## Input rows

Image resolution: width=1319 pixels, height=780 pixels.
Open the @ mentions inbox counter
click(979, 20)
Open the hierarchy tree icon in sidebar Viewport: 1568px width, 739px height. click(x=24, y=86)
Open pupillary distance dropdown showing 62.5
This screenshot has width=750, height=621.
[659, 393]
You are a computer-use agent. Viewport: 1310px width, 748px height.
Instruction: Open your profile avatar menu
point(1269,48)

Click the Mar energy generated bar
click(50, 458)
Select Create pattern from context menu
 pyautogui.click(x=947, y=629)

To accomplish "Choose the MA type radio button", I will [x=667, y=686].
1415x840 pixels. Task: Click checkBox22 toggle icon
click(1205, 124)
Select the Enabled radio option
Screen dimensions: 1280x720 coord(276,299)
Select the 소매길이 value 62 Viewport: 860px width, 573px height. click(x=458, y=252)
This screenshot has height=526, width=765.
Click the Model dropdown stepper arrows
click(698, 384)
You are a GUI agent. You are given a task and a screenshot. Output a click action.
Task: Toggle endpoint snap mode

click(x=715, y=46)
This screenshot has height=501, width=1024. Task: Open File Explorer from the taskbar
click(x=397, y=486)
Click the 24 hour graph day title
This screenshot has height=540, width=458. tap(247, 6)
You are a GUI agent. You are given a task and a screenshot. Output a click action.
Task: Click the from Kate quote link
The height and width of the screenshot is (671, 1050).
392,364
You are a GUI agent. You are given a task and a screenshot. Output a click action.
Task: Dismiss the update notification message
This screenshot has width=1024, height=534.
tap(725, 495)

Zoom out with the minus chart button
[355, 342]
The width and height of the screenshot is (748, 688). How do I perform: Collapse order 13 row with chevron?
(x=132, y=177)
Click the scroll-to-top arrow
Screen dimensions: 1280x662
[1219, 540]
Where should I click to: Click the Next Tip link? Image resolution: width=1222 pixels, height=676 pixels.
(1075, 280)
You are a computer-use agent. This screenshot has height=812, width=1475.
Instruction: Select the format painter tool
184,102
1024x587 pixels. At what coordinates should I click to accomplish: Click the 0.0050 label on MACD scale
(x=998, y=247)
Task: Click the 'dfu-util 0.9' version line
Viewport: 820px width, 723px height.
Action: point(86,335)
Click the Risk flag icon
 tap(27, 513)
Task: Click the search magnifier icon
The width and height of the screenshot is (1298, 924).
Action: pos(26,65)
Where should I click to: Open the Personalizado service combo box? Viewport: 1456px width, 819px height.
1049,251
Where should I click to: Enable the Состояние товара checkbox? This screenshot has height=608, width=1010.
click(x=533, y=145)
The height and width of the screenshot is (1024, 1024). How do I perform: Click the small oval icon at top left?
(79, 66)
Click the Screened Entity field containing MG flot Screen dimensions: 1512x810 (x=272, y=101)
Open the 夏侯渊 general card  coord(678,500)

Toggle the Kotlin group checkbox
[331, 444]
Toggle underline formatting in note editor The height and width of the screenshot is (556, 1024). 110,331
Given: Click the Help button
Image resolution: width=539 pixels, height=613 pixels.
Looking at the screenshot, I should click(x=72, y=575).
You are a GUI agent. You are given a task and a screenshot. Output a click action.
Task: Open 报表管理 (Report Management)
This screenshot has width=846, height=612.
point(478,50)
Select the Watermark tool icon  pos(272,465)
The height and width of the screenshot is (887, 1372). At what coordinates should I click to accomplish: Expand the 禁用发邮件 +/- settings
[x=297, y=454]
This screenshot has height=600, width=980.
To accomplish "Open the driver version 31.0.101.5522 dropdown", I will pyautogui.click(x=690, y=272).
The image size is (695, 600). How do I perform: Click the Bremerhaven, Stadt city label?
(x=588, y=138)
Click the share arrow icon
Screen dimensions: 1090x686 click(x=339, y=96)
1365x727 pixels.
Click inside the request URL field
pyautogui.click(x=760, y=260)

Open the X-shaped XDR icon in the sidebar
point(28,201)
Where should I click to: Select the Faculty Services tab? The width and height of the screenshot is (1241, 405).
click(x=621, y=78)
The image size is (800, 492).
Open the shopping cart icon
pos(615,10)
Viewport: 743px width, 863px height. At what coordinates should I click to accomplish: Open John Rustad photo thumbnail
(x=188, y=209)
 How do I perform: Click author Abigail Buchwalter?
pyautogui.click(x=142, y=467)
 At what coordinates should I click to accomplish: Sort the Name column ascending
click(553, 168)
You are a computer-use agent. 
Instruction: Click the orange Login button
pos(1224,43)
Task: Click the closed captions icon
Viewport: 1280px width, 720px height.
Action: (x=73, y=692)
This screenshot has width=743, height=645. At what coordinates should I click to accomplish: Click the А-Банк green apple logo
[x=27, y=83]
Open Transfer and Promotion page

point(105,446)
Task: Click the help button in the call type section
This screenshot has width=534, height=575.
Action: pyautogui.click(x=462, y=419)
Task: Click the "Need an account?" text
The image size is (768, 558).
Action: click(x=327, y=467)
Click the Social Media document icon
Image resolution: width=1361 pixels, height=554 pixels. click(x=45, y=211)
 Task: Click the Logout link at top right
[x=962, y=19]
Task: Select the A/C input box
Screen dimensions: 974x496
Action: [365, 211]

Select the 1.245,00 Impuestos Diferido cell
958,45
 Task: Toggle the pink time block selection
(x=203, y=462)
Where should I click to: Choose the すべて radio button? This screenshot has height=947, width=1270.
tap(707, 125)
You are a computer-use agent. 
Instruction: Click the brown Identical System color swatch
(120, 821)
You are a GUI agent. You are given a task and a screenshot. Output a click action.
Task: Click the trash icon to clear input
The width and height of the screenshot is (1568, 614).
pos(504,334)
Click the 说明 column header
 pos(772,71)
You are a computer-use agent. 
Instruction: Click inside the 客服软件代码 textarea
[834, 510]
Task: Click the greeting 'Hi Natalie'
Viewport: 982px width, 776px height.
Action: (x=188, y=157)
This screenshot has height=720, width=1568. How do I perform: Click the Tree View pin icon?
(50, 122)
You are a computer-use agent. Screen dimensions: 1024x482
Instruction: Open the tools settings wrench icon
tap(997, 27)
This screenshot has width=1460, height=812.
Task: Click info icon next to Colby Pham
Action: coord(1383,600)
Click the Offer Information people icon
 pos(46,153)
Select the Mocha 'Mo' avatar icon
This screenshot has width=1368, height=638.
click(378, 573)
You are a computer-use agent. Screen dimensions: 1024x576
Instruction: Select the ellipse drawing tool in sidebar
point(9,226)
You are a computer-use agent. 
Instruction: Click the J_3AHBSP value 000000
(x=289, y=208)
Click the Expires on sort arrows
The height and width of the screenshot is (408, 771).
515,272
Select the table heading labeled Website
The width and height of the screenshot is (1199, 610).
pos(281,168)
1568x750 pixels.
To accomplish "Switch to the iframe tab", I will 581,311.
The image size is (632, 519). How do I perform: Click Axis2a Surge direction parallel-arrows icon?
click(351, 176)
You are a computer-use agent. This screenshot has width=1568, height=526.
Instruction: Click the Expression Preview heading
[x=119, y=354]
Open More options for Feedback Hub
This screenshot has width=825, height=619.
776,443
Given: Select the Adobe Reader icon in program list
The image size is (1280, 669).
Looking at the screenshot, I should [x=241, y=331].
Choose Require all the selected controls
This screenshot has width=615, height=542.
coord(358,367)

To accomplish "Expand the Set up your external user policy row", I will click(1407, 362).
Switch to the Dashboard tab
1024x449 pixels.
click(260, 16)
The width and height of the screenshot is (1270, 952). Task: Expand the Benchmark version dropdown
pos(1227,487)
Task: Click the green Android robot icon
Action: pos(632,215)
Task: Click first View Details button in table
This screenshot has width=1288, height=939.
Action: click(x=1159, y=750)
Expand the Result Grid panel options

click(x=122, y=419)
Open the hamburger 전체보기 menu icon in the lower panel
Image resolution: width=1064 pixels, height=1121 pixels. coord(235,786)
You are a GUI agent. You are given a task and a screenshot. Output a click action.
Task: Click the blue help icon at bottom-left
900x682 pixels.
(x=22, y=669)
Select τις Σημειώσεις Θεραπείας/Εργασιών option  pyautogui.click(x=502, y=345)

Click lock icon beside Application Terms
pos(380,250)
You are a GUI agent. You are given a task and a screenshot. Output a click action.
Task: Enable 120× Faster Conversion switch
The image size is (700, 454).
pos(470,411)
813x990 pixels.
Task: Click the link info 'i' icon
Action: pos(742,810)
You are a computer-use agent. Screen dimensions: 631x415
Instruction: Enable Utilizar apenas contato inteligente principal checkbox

## Brief
Rewrite the lines from the line with "Click the Mar energy generated bar" to the line with "click(x=715, y=46)", putting "Pick" wherever "Select" appears and leaving everything else the same.

## Worked answer
Click the Mar energy generated bar
click(50, 458)
Pick Create pattern from context menu
 pyautogui.click(x=947, y=629)

To accomplish "Choose the MA type radio button", I will [x=667, y=686].
1415x840 pixels. Task: Click checkBox22 toggle icon
click(1205, 124)
Pick the Enabled radio option
Screen dimensions: 1280x720 coord(276,299)
Pick the 소매길이 value 62 Viewport: 860px width, 573px height. click(x=458, y=252)
This screenshot has height=526, width=765.
Click the Model dropdown stepper arrows
click(698, 384)
You are a GUI agent. You are given a task and a screenshot. Output a click action.
Task: Toggle endpoint snap mode

click(x=715, y=46)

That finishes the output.